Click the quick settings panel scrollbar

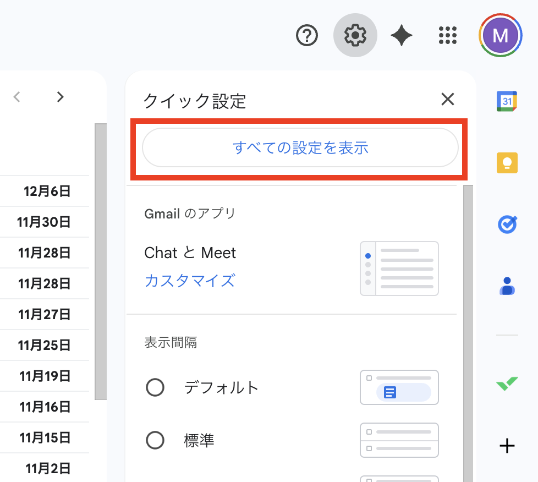468,330
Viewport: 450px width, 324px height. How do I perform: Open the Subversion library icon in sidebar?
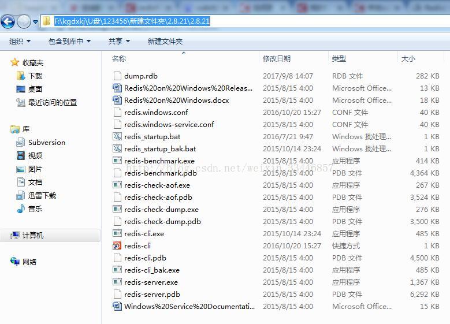point(21,143)
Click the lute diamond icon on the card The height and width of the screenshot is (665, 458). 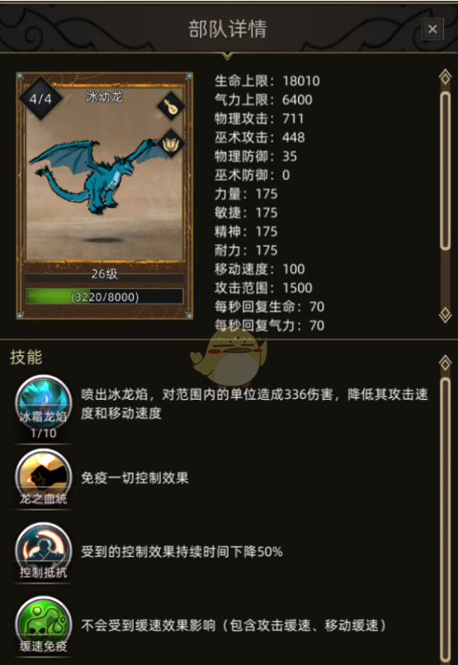point(171,107)
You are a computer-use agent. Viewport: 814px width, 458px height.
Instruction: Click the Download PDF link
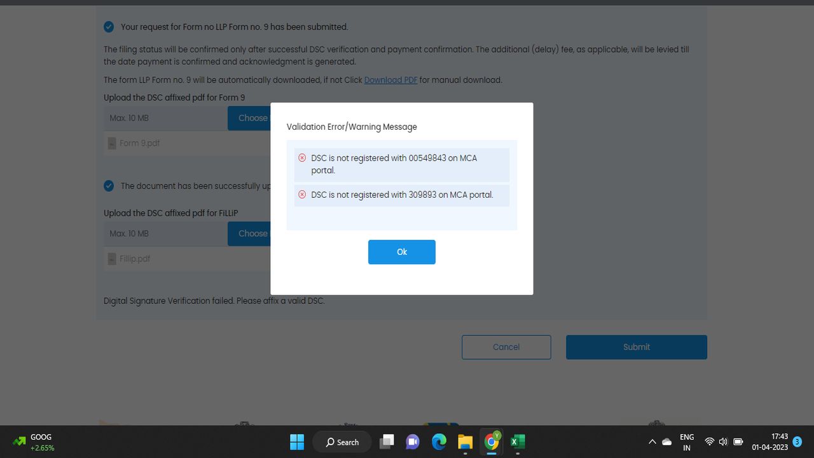point(390,80)
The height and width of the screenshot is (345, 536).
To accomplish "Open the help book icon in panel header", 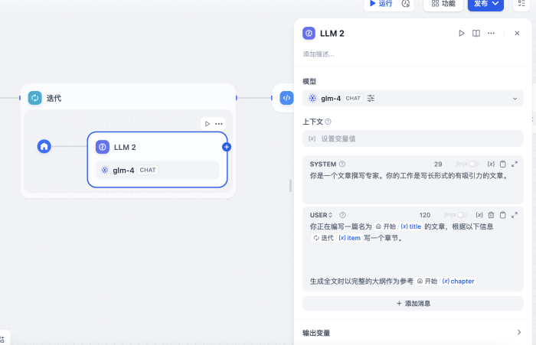I will coord(476,34).
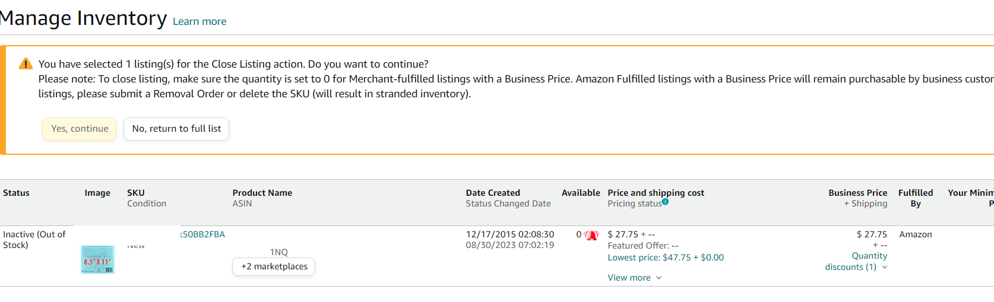Screen dimensions: 994x302
Task: Click the orange warning triangle icon
Action: tap(26, 63)
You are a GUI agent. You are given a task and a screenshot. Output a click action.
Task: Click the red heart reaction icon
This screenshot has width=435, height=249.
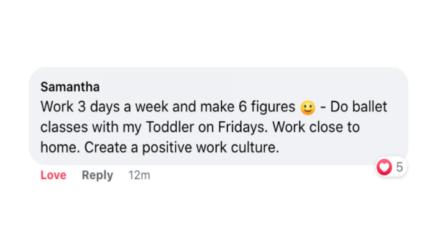[x=385, y=167]
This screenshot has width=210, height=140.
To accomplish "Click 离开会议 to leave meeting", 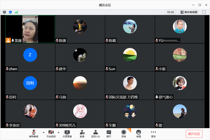I will click(194, 133).
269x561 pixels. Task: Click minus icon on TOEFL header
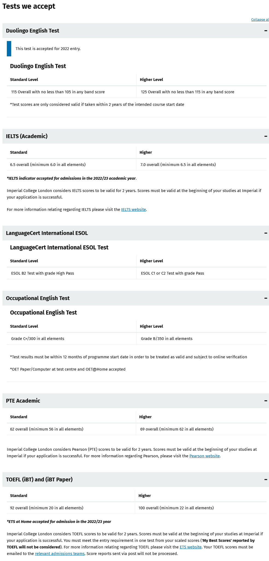coord(266,479)
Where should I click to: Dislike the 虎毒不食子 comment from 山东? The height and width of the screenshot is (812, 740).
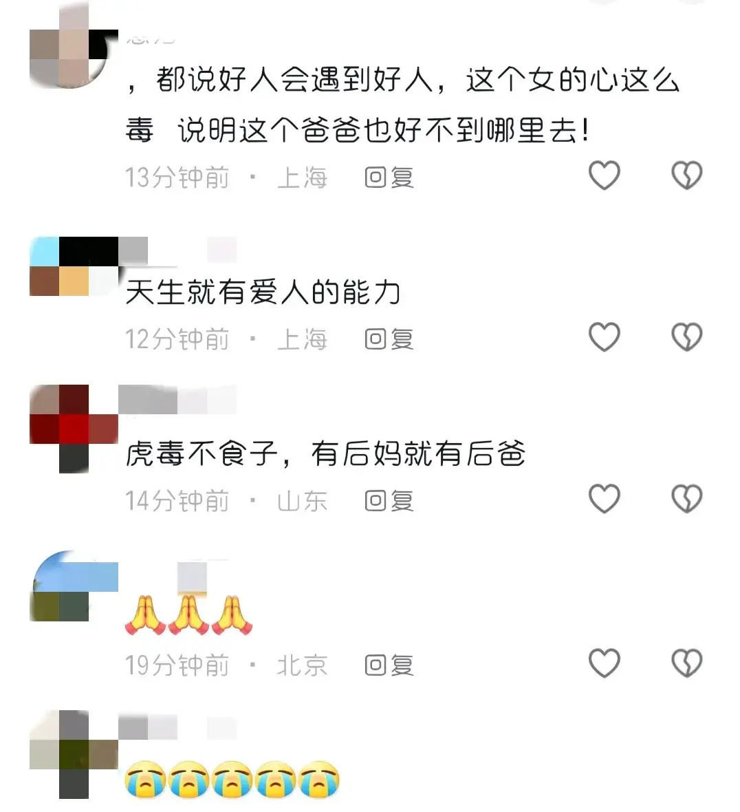[686, 499]
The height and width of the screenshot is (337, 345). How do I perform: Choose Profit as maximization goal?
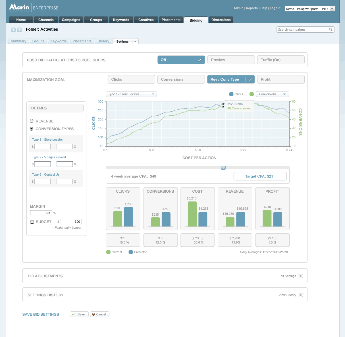tap(280, 80)
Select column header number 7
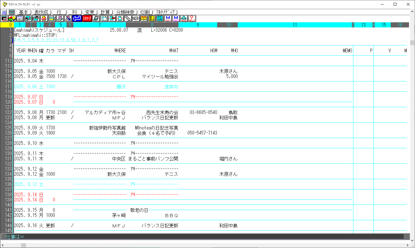The image size is (415, 248). click(x=99, y=25)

════════

Task — What is the number of lines above that contain "agent"? Reply with that number only.

Answer section — 2